_Dataset records_
────────────────────────────────────────

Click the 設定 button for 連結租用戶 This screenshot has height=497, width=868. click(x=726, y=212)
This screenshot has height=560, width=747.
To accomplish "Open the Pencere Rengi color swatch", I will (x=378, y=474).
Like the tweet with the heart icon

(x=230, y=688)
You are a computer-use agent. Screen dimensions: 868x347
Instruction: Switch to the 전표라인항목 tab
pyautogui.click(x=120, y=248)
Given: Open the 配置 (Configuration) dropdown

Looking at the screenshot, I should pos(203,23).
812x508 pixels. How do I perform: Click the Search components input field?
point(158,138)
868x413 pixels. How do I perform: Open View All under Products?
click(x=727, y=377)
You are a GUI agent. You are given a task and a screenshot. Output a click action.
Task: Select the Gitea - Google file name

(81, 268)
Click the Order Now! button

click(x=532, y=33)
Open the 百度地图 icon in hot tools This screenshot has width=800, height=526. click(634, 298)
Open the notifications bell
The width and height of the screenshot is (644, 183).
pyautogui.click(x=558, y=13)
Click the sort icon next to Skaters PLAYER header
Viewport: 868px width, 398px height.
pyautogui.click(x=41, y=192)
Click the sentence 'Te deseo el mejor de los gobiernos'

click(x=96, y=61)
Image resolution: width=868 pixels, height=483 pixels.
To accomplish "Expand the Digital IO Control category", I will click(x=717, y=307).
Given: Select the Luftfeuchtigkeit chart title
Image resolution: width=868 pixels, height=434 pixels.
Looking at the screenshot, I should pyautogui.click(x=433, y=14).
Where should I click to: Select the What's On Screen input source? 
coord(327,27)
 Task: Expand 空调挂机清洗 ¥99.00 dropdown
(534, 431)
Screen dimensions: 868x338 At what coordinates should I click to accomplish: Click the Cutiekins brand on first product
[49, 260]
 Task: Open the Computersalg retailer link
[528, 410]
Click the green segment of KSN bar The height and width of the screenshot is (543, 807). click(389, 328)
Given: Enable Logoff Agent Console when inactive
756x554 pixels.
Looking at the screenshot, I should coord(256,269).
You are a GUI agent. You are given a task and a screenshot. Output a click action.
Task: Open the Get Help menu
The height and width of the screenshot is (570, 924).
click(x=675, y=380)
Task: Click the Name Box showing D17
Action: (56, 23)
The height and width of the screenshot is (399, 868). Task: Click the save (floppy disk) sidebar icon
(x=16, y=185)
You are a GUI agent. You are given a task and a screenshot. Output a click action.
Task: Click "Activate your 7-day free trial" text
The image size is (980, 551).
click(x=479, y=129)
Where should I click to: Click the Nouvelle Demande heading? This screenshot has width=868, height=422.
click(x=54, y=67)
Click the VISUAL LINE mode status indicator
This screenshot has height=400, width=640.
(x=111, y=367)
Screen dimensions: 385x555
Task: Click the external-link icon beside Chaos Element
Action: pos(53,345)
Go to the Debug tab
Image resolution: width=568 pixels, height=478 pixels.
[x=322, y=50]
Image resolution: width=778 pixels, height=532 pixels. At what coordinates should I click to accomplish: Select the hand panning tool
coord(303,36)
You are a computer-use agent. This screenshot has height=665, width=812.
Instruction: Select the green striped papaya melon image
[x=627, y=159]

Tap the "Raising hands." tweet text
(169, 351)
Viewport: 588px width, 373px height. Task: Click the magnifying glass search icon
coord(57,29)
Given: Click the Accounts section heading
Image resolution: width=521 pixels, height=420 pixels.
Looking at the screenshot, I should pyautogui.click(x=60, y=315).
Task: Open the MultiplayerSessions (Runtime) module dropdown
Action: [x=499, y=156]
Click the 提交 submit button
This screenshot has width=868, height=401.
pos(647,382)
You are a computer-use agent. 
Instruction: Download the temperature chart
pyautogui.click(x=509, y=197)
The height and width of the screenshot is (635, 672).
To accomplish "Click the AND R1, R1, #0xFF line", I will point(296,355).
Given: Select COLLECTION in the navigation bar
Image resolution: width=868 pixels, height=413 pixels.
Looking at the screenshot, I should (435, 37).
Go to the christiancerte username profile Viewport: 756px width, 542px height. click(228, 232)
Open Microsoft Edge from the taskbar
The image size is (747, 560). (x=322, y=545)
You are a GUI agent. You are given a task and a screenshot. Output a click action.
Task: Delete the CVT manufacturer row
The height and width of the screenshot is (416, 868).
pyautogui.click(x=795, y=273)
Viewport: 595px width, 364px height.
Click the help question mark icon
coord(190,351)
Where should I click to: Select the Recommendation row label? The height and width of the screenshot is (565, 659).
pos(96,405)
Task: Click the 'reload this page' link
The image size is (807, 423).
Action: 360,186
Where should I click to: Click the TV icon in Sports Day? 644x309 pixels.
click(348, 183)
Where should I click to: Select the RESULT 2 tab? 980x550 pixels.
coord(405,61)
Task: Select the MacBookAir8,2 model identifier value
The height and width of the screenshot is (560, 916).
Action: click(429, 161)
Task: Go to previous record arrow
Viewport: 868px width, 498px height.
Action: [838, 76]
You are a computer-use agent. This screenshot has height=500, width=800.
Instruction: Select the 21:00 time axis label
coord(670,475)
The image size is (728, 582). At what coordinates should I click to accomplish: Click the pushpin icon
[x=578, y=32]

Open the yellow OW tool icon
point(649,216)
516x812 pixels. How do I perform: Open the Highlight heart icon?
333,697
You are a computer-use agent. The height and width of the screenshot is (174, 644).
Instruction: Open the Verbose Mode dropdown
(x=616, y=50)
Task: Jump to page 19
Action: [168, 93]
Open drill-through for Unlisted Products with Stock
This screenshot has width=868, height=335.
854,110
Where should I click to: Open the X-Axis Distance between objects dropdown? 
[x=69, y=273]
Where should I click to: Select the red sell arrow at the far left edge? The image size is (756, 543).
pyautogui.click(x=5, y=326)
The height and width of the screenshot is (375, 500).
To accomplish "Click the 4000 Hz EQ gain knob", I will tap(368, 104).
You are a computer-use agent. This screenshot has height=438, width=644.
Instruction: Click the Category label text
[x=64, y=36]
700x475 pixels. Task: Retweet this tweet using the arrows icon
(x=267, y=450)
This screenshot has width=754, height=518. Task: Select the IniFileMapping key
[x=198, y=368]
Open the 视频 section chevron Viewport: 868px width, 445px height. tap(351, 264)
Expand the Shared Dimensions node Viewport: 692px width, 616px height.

────────────────────────────────────────

All lines from the one with "Instruction: Select the 21:00 time axis label" through the end of the records need to be copied exactly, and no other lines.

Instruction: Select the 21:00 time axis label
coord(670,475)
The image size is (728, 582). At what coordinates should I click to accomplish: Click the pushpin icon
[x=578, y=32]

Open the yellow OW tool icon
point(649,216)
516x812 pixels. How do I perform: Open the Highlight heart icon?
333,697
You are a computer-use agent. The height and width of the screenshot is (174, 644).
Instruction: Open the Verbose Mode dropdown
(x=616, y=50)
Task: Jump to page 19
Action: [168, 93]
Open drill-through for Unlisted Products with Stock
This screenshot has width=868, height=335.
854,110
Where should I click to: Open the X-Axis Distance between objects dropdown? 
[x=69, y=273]
Where should I click to: Select the red sell arrow at the far left edge? The image size is (756, 543).
pyautogui.click(x=5, y=326)
The height and width of the screenshot is (375, 500).
To accomplish "Click the 4000 Hz EQ gain knob", I will tap(368, 104).
You are a computer-use agent. This screenshot has height=438, width=644.
Instruction: Click the Category label text
[x=64, y=36]
700x475 pixels. Task: Retweet this tweet using the arrows icon
(x=267, y=450)
This screenshot has width=754, height=518. Task: Select the IniFileMapping key
[x=198, y=368]
Open the 视频 section chevron Viewport: 868px width, 445px height. tap(351, 264)
Expand the Shared Dimensions node Viewport: 692px width, 616px height.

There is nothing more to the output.